• [Dataset entries]:
---

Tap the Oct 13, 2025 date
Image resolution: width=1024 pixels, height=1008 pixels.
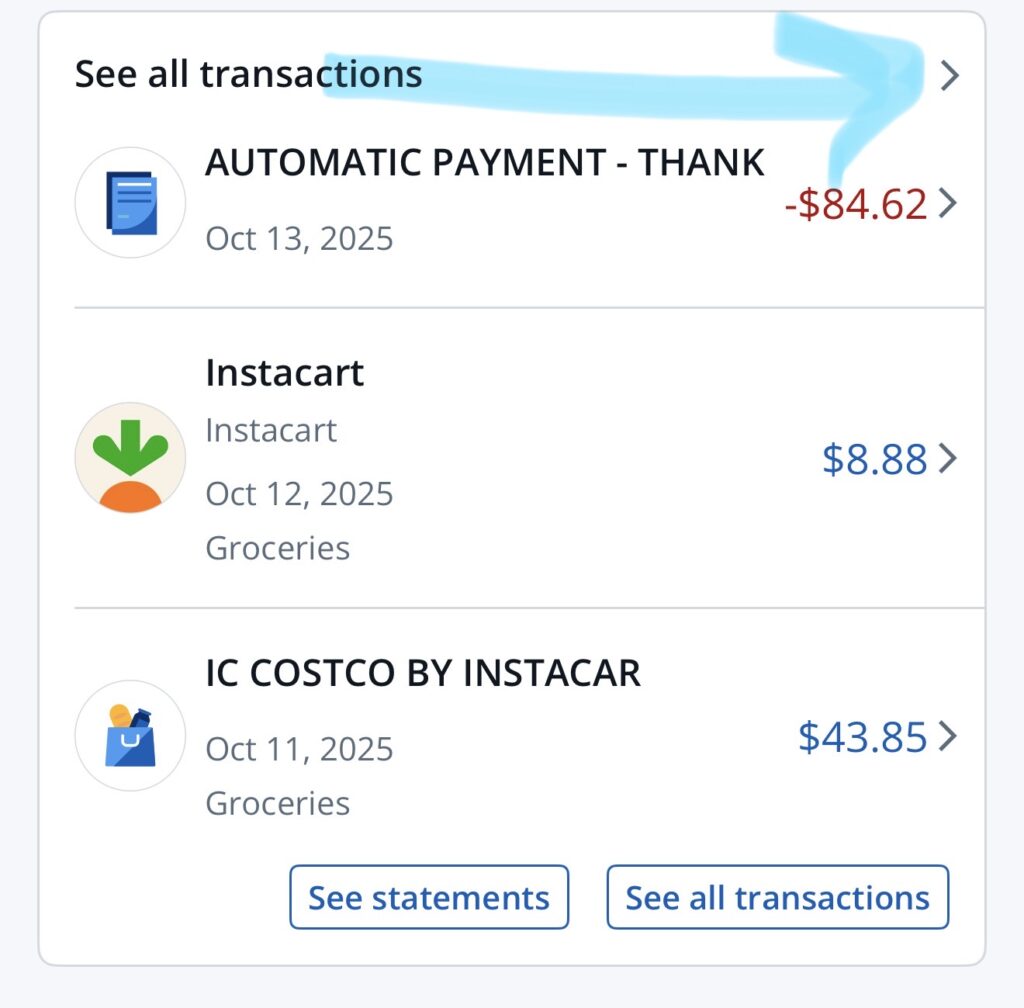point(299,239)
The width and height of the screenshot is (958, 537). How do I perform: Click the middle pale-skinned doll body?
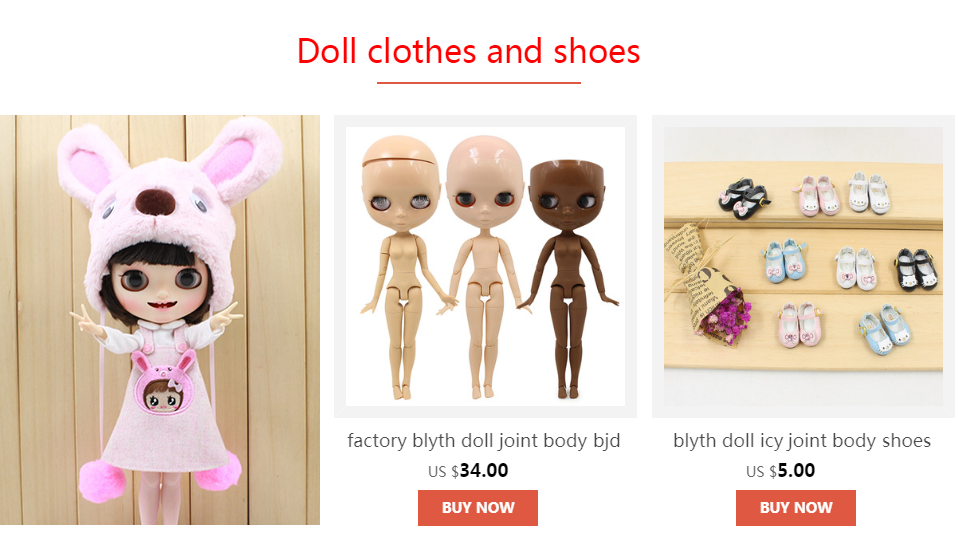coord(484,266)
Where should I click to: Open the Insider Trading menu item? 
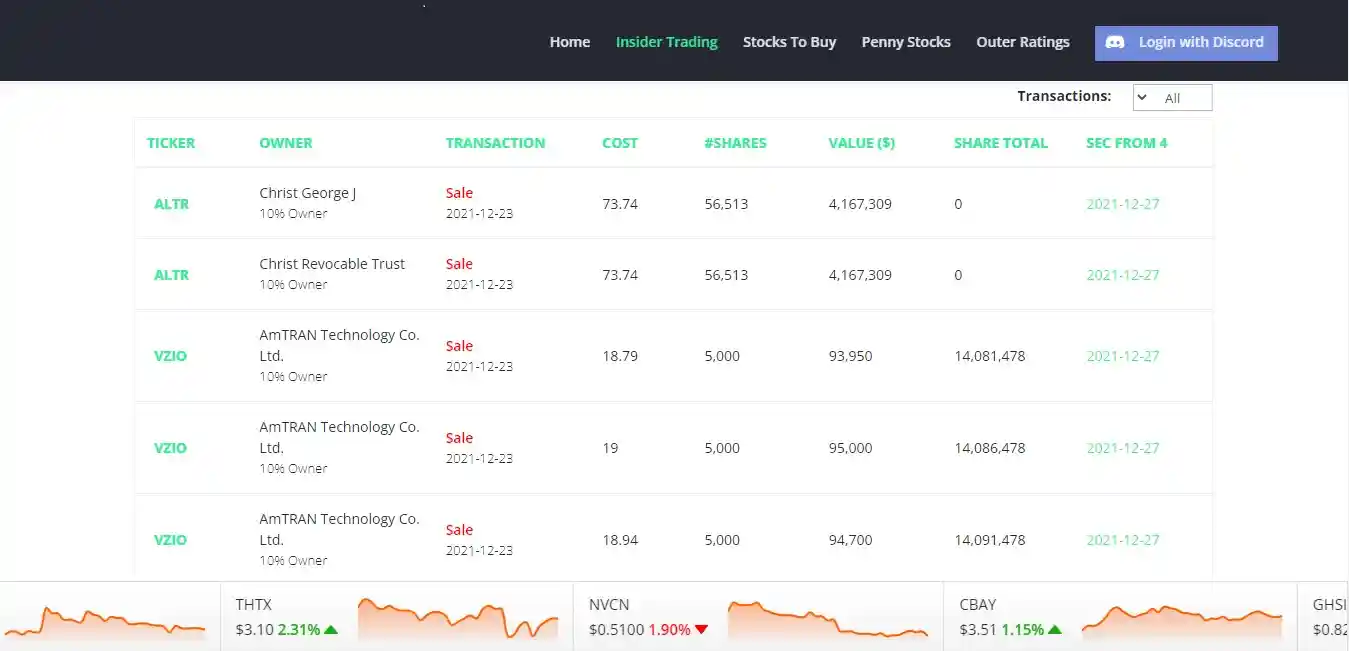(x=667, y=42)
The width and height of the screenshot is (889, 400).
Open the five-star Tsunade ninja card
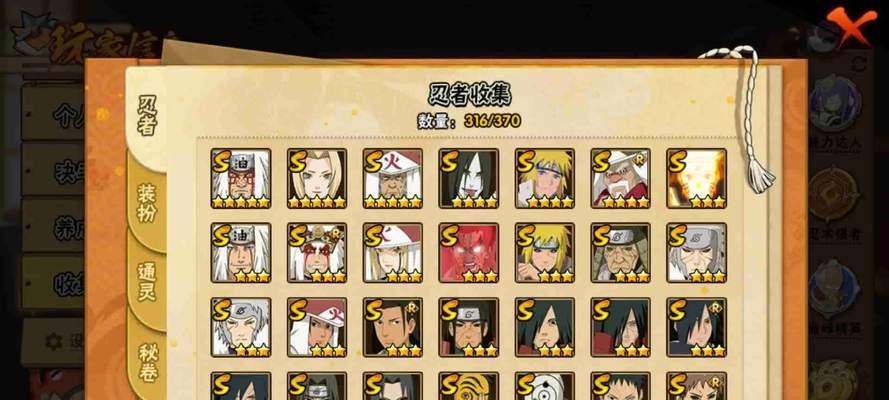316,178
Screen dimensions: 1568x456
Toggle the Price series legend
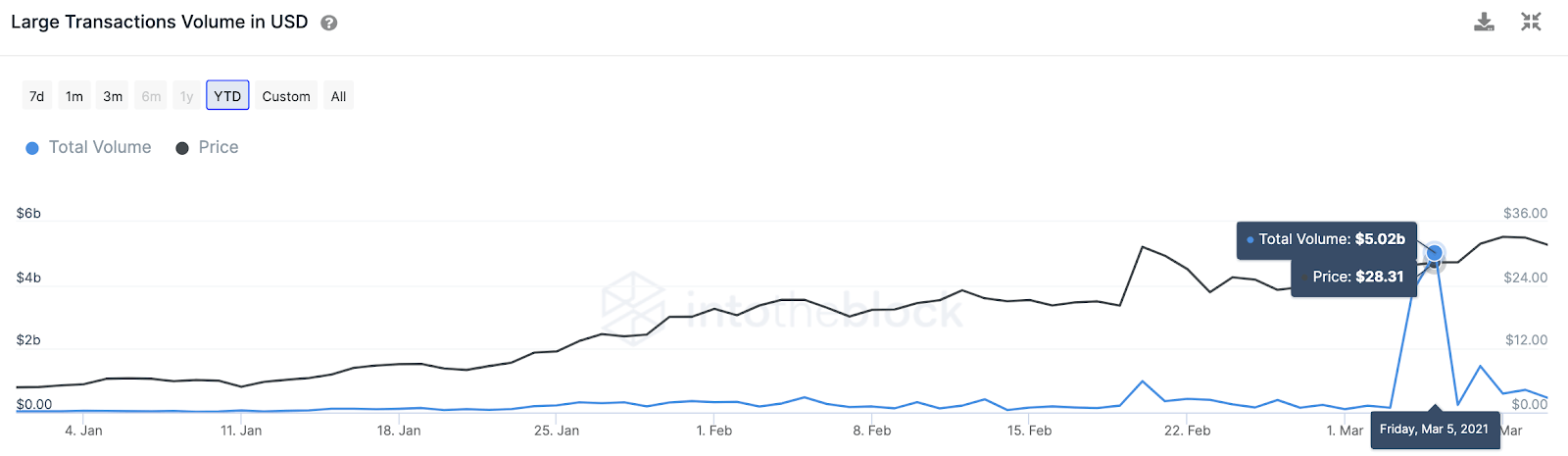click(207, 147)
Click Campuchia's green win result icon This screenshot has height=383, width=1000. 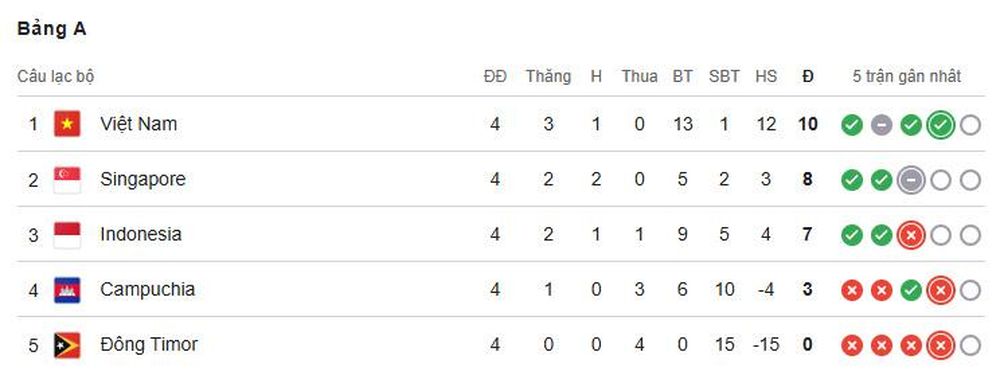[911, 291]
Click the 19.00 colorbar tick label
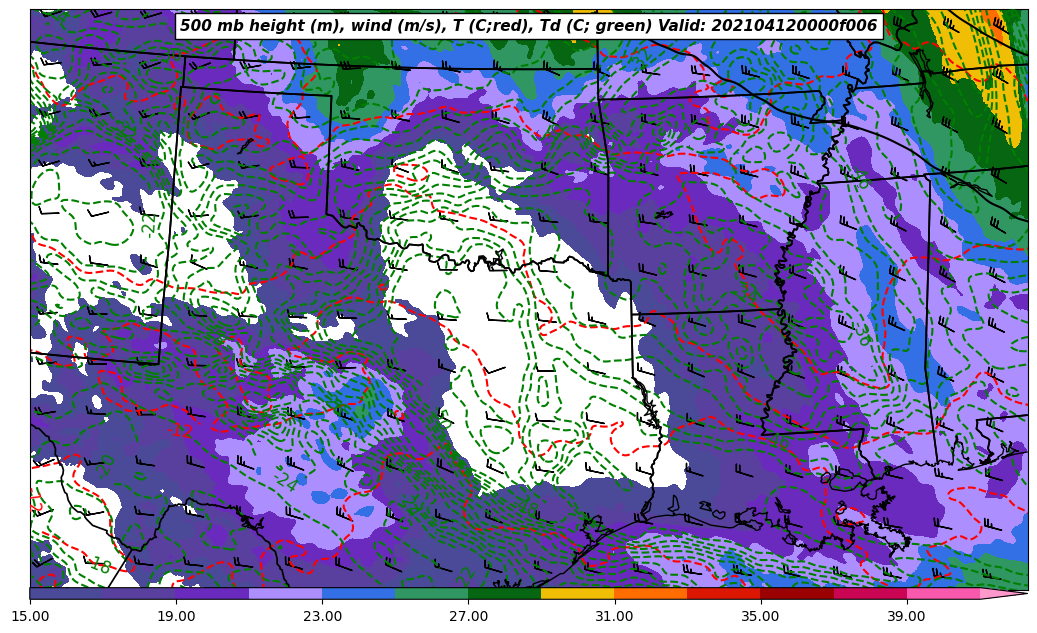Viewport: 1037px width, 633px height. tap(176, 617)
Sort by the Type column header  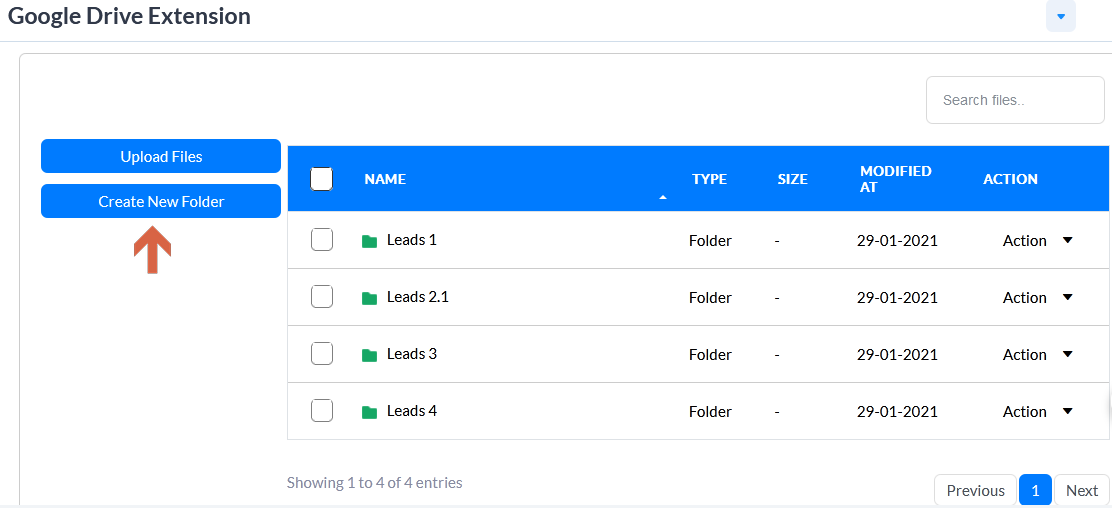pos(709,179)
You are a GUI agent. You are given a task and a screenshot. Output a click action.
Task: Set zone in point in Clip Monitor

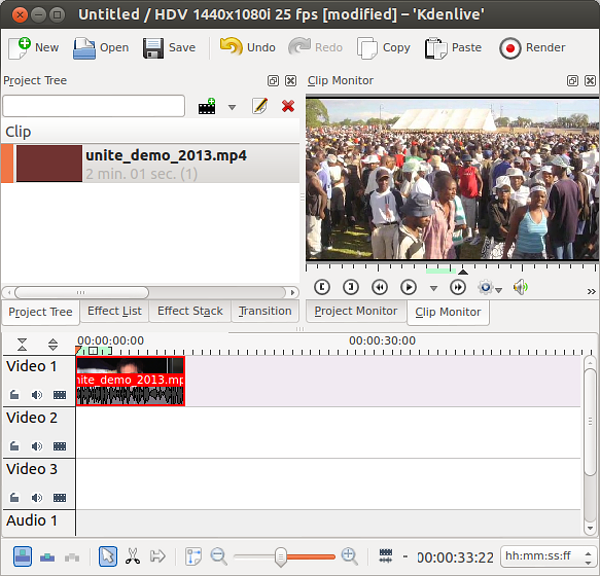pyautogui.click(x=323, y=287)
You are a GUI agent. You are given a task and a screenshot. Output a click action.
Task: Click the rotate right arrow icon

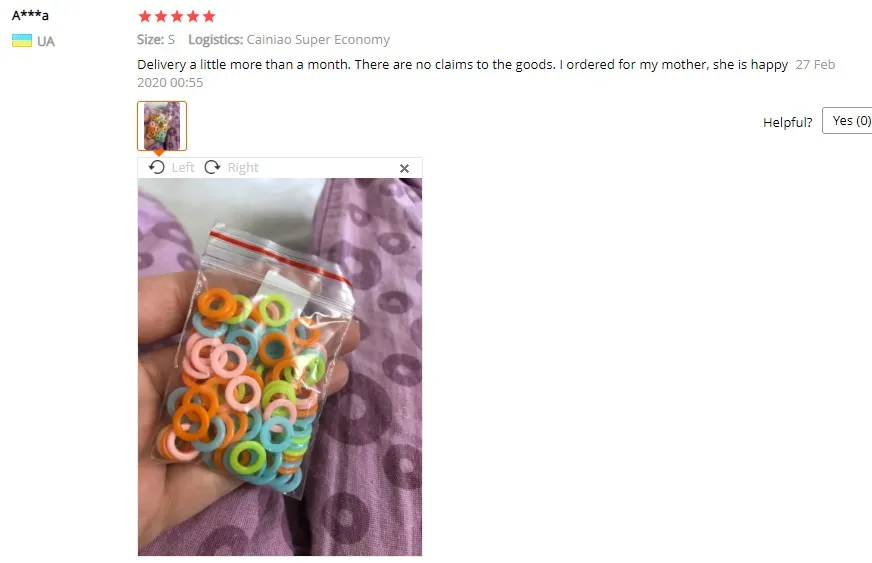tap(212, 167)
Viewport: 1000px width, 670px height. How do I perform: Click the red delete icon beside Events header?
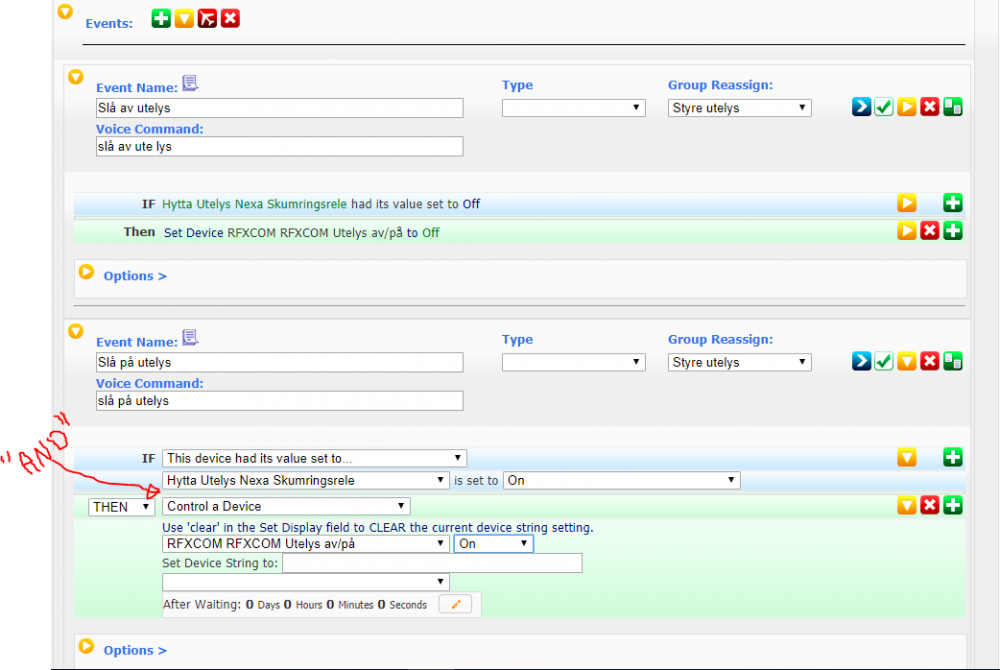click(230, 18)
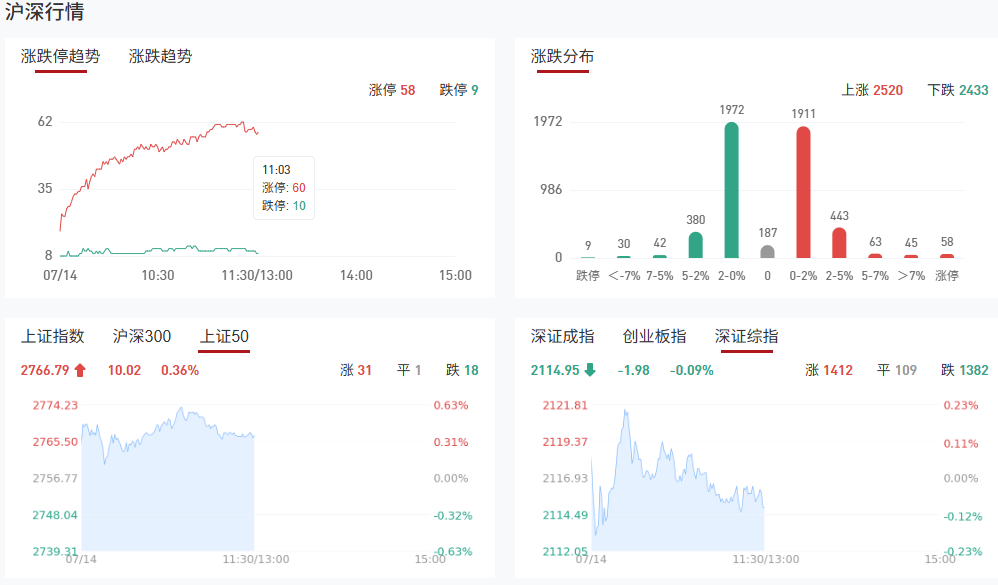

---

Exactly the lines from the one containing "Task: Set zone in point in Clip Monitor" to the end of the records above, both end lines included, are to be printed, and no pictures with them.

• [Task answer]:
Task: Set zone in point in Clip Monitor

pyautogui.click(x=323, y=287)
You are a GUI agent. You are given a task and a screenshot. Output a click action.
Task: Click the rotate right arrow icon

tap(212, 167)
Viewport: 1000px width, 670px height. How do I perform: Click the red delete icon beside Events header?
click(230, 18)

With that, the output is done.